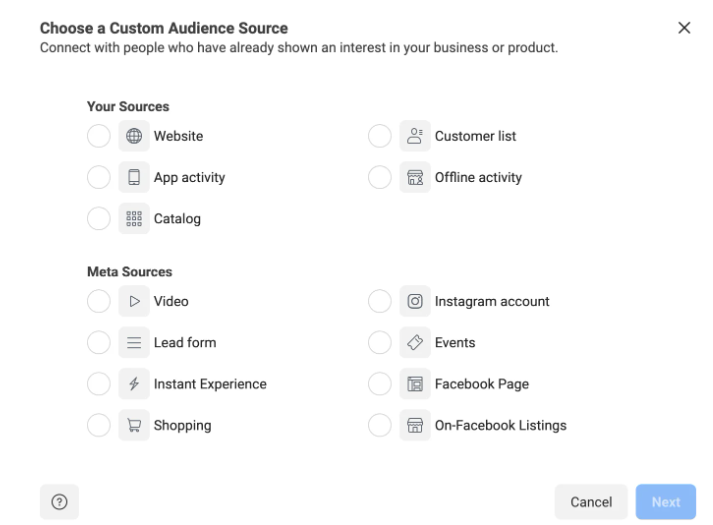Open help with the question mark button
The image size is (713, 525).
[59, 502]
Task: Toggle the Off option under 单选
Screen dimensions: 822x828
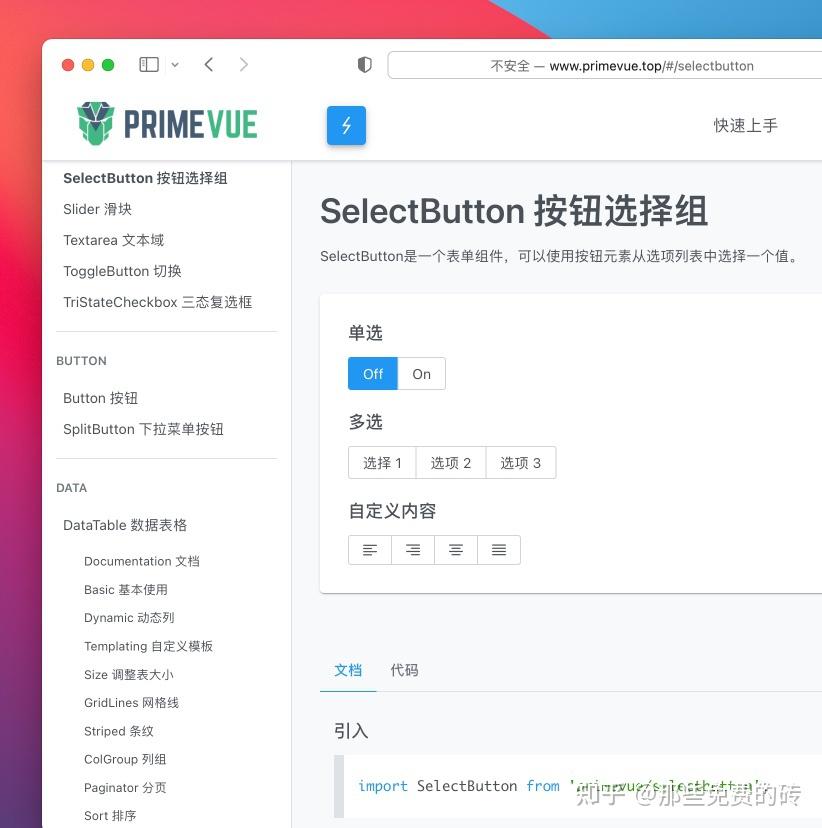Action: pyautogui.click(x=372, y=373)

----------------

Only the lines from the one containing "Task: Toggle the Off option under 单选" through the end of the listing should be output, word for word and inclusive; keep pictures out.

Task: Toggle the Off option under 单选
Screen dimensions: 822x828
Action: pyautogui.click(x=372, y=373)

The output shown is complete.